As Geoffrey Fowler correctly interprets, this Mac Pro is an elite supercar compared to most Macs or PCs. Since it was revealed in June, I’ve been forming a similar opinion on the Mac Pro (Late 2013). The comparison draws from Steve Jobs’ appearance at the D8 conference, where he discussed the PC’s place in the newly coined “Post-PC” era (Text/Video).
The only problem with the new Mac Pro, as I see it, is that Apple delivered a fantastic supercar – to replace their truck. Imagine the reactions if Ford positioned the GT as a replacement for the F-650. The big box allowed anyone to customize the Mac Pro to their needs while providing a reliable chassis for sustained loads. The new model has fewer options while moving reliability and longevity into an unknowable category.
Looking under the
hood shell of the Mac Pro reveals a beautiful, forward-looking machine at the limits of today’s technology, much like the original 2008 MacBook Air.
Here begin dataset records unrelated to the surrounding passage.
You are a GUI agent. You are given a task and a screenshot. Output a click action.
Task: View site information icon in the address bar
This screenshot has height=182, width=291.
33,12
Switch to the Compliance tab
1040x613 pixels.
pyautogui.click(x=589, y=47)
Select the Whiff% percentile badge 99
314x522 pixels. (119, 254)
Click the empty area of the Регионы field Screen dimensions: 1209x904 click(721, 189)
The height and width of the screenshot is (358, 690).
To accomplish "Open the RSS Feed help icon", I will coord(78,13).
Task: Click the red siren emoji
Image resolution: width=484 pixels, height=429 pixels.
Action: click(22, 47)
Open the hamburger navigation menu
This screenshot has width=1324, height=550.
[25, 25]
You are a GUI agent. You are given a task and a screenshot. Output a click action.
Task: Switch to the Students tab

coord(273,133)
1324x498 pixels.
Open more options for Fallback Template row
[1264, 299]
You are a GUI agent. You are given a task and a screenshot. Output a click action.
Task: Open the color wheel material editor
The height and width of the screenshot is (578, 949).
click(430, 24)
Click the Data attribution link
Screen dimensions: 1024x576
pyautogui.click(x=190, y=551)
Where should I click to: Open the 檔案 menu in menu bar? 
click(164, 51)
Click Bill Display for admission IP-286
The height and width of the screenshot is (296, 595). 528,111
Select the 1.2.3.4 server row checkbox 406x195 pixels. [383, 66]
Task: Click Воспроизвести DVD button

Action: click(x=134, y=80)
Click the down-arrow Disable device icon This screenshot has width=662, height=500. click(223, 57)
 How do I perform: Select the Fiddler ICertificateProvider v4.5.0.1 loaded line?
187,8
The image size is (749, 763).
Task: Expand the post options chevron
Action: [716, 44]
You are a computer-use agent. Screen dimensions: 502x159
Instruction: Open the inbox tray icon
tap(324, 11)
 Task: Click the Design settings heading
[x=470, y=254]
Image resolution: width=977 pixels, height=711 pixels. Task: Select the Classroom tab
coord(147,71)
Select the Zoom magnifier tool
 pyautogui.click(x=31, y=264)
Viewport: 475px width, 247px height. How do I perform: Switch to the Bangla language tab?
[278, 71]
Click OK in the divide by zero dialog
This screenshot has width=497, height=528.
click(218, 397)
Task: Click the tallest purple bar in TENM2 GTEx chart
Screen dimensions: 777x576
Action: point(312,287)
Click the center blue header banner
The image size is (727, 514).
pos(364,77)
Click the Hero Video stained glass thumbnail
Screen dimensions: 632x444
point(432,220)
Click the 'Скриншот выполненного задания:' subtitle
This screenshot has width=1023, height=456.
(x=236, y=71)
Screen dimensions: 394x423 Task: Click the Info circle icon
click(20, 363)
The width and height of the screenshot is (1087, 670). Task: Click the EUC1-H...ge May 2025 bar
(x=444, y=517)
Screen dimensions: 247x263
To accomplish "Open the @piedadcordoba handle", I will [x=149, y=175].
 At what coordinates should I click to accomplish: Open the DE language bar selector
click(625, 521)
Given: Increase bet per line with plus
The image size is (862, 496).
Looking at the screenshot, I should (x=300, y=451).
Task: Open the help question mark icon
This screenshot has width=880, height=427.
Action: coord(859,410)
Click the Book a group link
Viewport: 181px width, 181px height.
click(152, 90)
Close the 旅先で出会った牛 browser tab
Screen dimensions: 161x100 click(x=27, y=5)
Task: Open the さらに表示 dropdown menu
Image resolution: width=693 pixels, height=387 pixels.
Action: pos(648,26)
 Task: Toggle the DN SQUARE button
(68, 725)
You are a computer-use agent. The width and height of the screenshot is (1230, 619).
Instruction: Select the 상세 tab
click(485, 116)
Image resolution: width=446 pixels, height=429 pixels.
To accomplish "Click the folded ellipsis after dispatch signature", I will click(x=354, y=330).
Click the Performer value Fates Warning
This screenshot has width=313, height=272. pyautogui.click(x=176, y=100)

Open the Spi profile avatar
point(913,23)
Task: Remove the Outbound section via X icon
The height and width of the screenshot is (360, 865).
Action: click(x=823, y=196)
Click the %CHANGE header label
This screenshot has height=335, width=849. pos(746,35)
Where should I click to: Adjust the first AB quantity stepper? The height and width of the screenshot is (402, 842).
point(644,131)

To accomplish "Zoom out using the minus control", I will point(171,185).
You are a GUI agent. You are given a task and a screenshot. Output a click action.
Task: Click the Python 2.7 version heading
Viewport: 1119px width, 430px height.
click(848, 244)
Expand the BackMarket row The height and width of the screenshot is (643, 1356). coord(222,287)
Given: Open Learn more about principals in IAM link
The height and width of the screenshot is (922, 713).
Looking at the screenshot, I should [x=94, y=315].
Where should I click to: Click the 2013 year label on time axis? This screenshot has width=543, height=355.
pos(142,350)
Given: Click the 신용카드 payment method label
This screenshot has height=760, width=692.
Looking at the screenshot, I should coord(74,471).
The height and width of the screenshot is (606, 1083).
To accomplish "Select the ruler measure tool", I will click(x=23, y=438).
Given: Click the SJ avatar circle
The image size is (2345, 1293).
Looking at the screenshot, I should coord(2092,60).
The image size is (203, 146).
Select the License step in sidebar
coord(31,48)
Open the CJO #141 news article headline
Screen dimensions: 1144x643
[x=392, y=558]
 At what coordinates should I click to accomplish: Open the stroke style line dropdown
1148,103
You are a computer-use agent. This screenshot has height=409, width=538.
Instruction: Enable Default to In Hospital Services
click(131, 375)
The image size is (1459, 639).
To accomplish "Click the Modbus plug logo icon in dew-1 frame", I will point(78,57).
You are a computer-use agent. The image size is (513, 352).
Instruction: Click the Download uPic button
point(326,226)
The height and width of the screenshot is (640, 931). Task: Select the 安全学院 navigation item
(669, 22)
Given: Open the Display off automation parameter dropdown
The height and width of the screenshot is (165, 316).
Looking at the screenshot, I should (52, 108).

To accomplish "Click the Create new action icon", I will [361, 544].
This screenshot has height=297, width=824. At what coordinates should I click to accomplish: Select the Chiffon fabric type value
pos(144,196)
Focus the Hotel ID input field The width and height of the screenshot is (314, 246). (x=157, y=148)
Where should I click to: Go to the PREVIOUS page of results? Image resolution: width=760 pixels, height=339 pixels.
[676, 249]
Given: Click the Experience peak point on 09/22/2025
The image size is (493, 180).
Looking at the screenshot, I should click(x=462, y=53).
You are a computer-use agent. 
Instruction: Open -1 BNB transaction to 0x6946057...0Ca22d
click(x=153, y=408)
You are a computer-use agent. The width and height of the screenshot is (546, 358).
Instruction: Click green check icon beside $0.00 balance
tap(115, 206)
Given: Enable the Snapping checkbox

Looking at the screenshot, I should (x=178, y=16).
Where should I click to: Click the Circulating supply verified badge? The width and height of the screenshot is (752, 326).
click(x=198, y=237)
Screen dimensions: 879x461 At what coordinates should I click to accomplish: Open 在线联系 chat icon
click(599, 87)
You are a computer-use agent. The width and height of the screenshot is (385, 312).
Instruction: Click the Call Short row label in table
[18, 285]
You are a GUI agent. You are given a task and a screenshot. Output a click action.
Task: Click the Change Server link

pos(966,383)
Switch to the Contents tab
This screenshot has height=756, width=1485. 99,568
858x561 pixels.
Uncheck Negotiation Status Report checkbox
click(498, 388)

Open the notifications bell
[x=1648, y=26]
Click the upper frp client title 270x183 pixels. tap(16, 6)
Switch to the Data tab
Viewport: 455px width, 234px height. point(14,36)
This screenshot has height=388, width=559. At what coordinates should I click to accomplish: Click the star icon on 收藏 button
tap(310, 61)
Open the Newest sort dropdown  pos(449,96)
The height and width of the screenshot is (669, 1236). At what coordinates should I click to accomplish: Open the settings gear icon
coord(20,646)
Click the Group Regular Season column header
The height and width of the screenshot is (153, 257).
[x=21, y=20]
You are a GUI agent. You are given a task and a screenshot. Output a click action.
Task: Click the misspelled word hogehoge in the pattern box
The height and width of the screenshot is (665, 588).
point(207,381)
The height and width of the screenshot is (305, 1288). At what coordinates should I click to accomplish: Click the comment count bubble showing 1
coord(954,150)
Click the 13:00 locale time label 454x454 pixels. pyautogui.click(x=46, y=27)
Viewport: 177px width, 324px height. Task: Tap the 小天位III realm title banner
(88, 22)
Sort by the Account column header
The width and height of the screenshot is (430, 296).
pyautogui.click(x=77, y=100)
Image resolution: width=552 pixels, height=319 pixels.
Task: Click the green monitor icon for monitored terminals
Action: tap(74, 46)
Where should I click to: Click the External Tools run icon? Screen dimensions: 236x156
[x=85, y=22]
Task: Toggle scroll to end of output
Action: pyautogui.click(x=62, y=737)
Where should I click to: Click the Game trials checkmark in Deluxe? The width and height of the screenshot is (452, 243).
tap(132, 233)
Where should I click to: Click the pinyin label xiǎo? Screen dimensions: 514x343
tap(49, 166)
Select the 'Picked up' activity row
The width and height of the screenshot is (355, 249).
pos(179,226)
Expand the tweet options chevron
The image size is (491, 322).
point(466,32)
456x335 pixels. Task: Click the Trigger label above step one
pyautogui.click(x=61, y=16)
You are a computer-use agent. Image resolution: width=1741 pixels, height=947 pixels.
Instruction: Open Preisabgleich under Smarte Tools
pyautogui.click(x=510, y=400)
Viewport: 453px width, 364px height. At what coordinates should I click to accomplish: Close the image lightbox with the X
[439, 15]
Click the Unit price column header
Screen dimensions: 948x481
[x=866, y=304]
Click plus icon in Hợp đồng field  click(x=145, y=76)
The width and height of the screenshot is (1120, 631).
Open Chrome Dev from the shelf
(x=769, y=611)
That machine was compromised from the start, between performance, heat and size, while suffering from reliability issues and ultimately a short lifespan. Other cutting-edge Macs have encountered these types of compromises as well, such as the MacBook or PowerMac G4 Cube. They were also known for a lack of performance and/or questionable reliability. Ideally, this next generation Mac Pro will avoid the pitfalls of previous first-generation Macs.
The Anandtech review, however, shows that the Mac Pro has a craving for PCIe lanes – like a supercar craves more air for combustion. More than anything, the available number of PCIe lanes seemed to have dictated the direction of the Mac Pro. One SSD, shared USB3 throughput, paired Thunderbolt channels and lack of internal expansion are all driven by the limited number of communication channels the Intel platform provides.
Setting aside the possibility of retaining the old form factor, it would’ve been nice to see more diverse configuration options for the Mac Pro to better suit the needs of its users. What about swapping one of the GPUs with a another CPU? Or sacrificing a GPU for more storage (SSD) slots? How about extra RAM slots? Mismatched GPUs with a high-end consumer (gaming) option? Heck, why not a new card slot standard to drop whatever you want into the second GPU space? These are the kind of options I would like to see in future revisions of the Mac Pro.
Walking back slightly from a one-size-fits-all attitude and providing a highly configurable chassis would be the ideal direction in which to take the Mac Pro for future revisions. As impressive a supercar as it may be, there’s still room for a true truck-style Mac Pro in the line up.